The project leverages several popular open-source technologies to create an end-to-end data pipeline. The flow of data and roles of the main components are as follows:
- Alibaba Click and Conversion Prediction Data Source: This raw data set is provided by Alimama (~40GB), which is gathered from real-world traffic logs of the recommender system in Taobao. You can download and see more detail at this link.
- Kafka: A distributed message system used for ingesting and streaming the raw data from the source.
- MINIO: An object storage service used for storing the raw data (Bronze Zone) and processed data (Silver Zone).
- Apache Spark: A powerful distributed processing engine used for batch&stream processing data.
- FEAST: FEAST, a feature store, is the central component that serves as a unified interface for accessing both the offline and online feature data stores.
- Postgres: For offline storage, FEAST uses Postgres (the Gold Zone). A relational database used by FEAST for offline storage (Gold Zone).
- Redis: For online storage, low-latency storage and serving, it uses Redis.

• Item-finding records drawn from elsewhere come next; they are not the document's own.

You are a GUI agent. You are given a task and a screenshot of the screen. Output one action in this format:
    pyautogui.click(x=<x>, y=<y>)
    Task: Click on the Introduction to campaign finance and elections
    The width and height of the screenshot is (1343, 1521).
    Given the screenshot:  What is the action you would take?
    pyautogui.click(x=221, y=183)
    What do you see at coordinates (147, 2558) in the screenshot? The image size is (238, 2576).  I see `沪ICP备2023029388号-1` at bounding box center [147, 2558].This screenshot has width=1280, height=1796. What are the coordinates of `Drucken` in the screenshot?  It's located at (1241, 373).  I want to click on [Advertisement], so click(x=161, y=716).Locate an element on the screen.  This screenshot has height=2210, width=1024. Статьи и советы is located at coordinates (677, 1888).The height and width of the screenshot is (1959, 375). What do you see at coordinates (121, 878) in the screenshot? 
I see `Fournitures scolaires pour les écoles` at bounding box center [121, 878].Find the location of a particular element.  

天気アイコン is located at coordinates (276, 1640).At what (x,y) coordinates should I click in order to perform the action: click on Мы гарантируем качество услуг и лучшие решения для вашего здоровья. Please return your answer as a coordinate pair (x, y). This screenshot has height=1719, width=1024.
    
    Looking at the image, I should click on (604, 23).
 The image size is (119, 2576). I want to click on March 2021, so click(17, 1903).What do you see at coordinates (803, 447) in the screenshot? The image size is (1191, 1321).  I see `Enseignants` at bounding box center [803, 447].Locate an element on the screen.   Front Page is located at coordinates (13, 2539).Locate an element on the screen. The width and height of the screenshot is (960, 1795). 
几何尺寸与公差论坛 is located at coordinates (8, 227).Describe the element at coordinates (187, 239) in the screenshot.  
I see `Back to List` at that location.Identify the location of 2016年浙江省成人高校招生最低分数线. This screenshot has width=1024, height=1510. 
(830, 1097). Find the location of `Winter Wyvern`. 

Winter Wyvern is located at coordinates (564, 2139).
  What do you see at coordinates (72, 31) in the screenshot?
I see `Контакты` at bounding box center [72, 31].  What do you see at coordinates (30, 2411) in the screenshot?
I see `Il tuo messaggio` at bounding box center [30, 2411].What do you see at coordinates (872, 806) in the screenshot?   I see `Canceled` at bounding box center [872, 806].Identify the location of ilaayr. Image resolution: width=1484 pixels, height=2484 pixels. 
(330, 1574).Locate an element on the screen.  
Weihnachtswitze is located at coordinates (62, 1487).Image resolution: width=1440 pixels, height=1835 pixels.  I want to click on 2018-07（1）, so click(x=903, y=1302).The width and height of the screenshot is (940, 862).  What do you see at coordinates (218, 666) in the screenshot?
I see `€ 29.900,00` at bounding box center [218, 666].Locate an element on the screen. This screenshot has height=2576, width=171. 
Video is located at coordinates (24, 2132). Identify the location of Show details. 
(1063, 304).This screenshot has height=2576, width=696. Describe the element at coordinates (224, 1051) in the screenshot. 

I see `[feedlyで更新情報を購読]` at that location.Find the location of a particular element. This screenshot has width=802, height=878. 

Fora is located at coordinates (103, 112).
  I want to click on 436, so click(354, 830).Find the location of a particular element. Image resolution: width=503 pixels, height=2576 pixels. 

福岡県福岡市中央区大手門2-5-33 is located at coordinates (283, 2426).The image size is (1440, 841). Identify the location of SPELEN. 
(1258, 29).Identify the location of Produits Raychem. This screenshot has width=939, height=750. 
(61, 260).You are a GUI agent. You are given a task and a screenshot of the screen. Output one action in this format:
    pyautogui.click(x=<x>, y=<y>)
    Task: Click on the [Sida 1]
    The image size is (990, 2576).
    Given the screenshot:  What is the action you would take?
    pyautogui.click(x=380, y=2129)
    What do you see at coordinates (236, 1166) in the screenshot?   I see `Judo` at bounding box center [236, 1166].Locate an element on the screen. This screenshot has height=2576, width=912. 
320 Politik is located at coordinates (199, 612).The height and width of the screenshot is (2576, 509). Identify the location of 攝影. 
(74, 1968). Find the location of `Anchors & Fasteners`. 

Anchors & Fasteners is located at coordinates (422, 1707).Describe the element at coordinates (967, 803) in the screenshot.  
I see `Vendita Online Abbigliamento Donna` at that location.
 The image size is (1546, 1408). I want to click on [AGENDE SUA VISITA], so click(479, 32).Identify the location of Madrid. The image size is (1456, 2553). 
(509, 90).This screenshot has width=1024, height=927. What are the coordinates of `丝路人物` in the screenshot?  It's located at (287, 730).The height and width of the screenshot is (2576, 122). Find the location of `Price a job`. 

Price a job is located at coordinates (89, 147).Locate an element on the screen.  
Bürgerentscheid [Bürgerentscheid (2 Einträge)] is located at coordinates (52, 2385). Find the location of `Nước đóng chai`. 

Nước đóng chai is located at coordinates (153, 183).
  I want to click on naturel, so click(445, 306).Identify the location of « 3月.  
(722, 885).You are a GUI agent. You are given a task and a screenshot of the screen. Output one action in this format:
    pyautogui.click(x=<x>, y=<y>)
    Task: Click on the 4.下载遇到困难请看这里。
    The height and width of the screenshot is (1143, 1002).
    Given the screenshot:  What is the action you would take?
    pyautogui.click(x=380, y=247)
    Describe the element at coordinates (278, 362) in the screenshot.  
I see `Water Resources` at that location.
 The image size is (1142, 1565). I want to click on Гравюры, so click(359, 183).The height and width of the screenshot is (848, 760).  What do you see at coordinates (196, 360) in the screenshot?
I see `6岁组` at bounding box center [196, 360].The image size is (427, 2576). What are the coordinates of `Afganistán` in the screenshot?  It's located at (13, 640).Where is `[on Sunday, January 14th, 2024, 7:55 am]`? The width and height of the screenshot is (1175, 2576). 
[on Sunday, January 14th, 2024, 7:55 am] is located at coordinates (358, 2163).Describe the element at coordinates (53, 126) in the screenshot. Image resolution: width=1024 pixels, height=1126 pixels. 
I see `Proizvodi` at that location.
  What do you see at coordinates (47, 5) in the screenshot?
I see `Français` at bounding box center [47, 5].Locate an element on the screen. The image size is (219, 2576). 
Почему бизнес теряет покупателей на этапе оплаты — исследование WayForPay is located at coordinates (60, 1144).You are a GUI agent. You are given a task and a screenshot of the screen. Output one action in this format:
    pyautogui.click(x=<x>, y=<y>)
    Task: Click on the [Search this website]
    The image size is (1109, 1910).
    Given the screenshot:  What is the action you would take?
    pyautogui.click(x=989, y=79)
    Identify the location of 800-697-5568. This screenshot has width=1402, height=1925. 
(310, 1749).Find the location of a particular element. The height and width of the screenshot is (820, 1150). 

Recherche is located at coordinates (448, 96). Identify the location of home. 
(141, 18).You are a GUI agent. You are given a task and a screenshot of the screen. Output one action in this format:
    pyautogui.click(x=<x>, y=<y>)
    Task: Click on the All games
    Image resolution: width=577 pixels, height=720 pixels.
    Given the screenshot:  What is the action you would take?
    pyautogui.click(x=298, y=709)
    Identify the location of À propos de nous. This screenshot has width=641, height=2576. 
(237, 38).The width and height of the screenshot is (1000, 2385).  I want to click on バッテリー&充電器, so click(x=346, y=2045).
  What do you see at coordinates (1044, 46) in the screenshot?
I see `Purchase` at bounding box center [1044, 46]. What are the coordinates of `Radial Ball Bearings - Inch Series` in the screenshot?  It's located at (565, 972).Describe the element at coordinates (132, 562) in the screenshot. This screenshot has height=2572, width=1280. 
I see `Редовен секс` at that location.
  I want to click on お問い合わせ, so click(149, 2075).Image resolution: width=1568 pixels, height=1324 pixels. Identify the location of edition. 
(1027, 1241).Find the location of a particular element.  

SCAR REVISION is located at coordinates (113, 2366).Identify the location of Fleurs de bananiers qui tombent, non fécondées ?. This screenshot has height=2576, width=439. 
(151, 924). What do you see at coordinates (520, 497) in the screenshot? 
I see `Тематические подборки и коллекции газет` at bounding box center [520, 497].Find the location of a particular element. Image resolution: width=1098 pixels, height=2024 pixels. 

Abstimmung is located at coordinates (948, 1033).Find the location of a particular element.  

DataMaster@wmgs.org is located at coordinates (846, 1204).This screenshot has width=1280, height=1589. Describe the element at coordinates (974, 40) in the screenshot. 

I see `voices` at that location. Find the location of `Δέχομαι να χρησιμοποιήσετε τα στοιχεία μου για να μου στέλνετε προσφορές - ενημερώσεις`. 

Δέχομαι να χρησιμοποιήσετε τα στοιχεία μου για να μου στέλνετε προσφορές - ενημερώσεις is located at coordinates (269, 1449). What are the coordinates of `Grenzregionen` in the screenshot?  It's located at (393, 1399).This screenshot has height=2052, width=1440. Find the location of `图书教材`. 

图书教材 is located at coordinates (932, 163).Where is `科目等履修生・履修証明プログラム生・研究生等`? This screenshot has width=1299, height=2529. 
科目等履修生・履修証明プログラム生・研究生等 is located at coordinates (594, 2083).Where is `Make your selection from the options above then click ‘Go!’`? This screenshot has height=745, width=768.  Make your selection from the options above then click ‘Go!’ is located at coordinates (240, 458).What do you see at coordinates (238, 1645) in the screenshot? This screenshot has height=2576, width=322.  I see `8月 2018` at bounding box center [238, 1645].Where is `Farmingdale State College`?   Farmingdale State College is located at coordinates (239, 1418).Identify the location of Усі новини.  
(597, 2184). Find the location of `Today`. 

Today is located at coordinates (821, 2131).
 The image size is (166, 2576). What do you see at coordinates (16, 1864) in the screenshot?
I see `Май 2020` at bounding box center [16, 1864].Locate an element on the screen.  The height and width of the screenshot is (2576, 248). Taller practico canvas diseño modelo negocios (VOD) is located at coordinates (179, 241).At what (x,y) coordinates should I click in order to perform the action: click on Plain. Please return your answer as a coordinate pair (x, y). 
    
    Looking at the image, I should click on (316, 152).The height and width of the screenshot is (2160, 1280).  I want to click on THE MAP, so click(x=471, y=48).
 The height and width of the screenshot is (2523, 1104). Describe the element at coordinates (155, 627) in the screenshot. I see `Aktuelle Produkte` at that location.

An in-memory data store used for online storage of feature data used by FEAST.
- Airflow: A workflow management system used for scheduling and monitoring the data pipeline tasks.
- Trino: A distributed SQL query engine used for querying the data.
- The data flow starts from the Alibaba Click and Conversion Prediction Data Source.
- Then, this raw data is ingested into Bronze Zone of MINIO.
- Apache Spark, a distributed processing engine, reads the raw data from MINIO's Bronze Zone, performs batch processing tasks like data cleaning, transformation, and feature engineering, and outputs the processed data to MINIO's Silver Zone, also known as the "Lake House."
- The data is further processed in batch processing mode by Spark to generate feature data, which is then ingested into the Postgres (Gold zone/ Feast offline store).
- From Kafka, the raw data is streaming processed and loaded directly into the Redis (Feast online store).
- FEAST, a feature store, reads the processed data from Offline store (Postgres) or Online Store (Redis) to serve the feature data to machine learning models and online applications.
Note:
- The processed data in MINIO's Silver Zone or feature-engineered data in Postgres (offline storage) can then be queried and analyzed using Trino, a distributed SQL query engine.